Then I would wake up and stretch, walking downstairs with a small smile on my face, expecting to see my mother standing at the counter, drying off the plates from the night before. But she never would be, and the smile would slowly fall from my face as I remembered that she wasn't there. I insisted on doing the dishes ever since she died.
The little dream thought and thought…
When I was fourteen my older sister volunteered for the Hunger Games. Sis wasn't one to break promises… so I suppose Mom never made her promise like I did. I watched her on the interviews, coming onto the stage in a beautiful red gown laden with roses… just like the ones the mourners would take to the graves of those long past. That was the moment I knew she wouldn't make it back.
When you know something bad is going to happen, though, it doesn't stop the pain. A pain, that sends your whole soul into shock. For days I didn't sleep, didn't eat. But I'd sit there for hours staring at those wooden swords, hearing her laughter echoing in my mind like a broken record.
"Well, sis," I said one night as a sob caught in my throat. "Guess we'll never find out who won our little game."
And then it came up with an idea so great!
By the time my sixteenth birthday rolled around, I killed my father. It was, in truth, an accident… but if I had the opportunity to change it I don't think I would. It was a simple training exercise. I thought I was using the blunt sword. I wasn't. I like to think I did him a favor, killing him. He didn't have anything to live for, anyway.
The thing is that once he was dead… I didn't really have anything to live for, either. I walked downstairs one morning and realized that everything I had was gone. Mother wasn't standing at the sink, Dad wasn't sitting at the table and Sis wasn't walking down the stairs behind me, joking about my ruffled up hair and how I must've had a good night's sleep. No, the house was so empty. I knew I needed to find something else. Anything.
That's when I saw the wooden swords, lying there at the bottom of the stairs, with the smallest drop of blood next to them on the ground. I never found out how they got there, but I didn't care. I knew what I had to do, and I did it well.
"I volunteer!" I shouted as our escort, dressed up all in white, pulled a young boy from the crowd. He ran back to his older brother and I gave him a proud smirk as I made my way past them up onto the stage.

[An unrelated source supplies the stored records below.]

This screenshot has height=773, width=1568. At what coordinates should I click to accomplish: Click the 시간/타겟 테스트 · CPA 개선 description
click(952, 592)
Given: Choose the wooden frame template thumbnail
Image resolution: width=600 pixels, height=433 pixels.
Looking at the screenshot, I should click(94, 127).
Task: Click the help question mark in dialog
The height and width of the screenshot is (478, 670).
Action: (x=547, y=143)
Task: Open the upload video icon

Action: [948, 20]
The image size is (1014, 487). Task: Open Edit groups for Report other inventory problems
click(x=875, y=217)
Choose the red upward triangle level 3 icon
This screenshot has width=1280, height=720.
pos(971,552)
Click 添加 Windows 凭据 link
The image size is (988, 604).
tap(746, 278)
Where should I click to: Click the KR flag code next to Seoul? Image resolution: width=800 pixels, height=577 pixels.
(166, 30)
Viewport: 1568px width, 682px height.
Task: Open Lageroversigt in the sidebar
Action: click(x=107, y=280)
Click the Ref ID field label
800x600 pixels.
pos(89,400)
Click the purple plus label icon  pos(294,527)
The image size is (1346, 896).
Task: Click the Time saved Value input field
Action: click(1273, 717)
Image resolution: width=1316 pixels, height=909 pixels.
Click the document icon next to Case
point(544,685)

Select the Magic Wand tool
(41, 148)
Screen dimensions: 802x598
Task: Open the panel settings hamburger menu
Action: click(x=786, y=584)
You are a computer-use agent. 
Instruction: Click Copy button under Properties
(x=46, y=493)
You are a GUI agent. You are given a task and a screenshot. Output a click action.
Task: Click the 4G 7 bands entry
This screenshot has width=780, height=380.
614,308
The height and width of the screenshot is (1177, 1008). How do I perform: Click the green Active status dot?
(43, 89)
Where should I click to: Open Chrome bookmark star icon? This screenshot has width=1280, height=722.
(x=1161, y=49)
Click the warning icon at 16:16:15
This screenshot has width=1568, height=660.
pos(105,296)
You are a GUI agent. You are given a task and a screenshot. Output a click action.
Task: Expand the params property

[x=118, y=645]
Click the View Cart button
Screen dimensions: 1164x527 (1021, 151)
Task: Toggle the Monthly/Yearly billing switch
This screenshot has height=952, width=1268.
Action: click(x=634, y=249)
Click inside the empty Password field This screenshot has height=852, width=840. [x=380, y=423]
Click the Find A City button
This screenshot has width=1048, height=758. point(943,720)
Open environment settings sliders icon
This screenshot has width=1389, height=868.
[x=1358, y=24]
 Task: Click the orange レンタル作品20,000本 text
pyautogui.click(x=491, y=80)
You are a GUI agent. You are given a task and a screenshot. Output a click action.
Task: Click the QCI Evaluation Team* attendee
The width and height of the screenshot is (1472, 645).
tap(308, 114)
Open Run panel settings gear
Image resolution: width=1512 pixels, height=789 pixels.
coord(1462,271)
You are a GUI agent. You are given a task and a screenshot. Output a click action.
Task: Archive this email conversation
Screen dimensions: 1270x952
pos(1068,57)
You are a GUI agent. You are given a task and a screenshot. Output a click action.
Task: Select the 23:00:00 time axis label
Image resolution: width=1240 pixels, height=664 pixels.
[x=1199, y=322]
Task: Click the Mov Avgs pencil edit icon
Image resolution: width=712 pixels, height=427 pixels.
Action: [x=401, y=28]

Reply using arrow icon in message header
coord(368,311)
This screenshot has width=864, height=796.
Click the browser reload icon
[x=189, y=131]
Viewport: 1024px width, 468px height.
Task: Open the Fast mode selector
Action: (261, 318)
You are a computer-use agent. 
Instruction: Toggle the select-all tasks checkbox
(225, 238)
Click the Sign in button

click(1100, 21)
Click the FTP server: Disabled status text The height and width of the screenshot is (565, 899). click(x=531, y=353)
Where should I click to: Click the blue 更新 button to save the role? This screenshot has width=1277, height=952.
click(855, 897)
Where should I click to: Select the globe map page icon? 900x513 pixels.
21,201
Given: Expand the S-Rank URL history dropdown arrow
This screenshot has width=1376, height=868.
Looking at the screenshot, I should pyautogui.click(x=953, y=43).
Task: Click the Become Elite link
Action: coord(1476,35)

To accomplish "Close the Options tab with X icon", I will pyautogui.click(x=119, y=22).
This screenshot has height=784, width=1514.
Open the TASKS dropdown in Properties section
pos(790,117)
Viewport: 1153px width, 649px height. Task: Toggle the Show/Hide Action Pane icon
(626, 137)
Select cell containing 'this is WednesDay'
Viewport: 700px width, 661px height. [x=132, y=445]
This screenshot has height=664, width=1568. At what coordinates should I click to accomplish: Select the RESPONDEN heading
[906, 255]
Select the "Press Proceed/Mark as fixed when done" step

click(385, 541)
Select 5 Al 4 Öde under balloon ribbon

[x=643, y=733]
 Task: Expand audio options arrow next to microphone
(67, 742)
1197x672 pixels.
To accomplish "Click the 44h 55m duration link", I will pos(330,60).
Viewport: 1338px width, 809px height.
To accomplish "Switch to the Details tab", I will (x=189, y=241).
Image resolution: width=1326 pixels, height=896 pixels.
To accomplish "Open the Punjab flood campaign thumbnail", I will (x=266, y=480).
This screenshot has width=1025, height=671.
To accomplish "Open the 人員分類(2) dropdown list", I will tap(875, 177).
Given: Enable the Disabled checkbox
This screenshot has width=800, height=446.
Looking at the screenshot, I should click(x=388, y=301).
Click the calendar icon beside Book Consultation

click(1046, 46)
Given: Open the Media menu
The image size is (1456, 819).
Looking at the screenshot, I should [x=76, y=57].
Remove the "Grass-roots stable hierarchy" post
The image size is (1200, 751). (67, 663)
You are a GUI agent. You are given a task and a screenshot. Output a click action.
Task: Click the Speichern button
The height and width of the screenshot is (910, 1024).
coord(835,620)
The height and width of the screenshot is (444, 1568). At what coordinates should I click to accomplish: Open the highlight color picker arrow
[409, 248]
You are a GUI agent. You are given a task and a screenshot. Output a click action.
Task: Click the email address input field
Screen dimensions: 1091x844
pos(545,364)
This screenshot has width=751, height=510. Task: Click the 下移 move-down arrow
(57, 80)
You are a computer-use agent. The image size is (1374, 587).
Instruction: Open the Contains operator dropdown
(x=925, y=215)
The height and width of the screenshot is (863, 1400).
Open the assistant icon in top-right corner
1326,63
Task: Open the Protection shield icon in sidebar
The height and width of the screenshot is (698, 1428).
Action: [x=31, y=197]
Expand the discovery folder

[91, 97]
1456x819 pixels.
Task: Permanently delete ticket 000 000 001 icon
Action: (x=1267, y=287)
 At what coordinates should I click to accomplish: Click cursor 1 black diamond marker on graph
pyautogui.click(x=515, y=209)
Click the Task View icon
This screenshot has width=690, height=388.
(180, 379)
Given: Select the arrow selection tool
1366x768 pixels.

'I shall allow people to wonder into me and they can create my world'
I know what I promised Mom all those nights ago, the night she died. Most people would have rather died than to break a promise like that, and I knew that if Sis could see me then she wouldn't be happy. The voices in their minds would have kept most up at night, but you have to understand, I didn't have a conscience anymore. Not since Dad died.
When you have nothing left you change. What once mattered to you, like honesty, doesn't seem important anymore. It doesn't even seem real. It's like a foreign concept, one you don't have the energy or courage to learn or follow.
The first Alice was a red woman of the spade
Clove was so dangerous, yet so happy. She told me her past, about her eight other sisters and her parents who were never home. Clove had trained herself for the Games in secret, sneaking into the Center at night through the air vents so that no one knew what she was going to do. Imagine the surprise on their faces when she volunteered! As far as they all knew, she was just another District One girl.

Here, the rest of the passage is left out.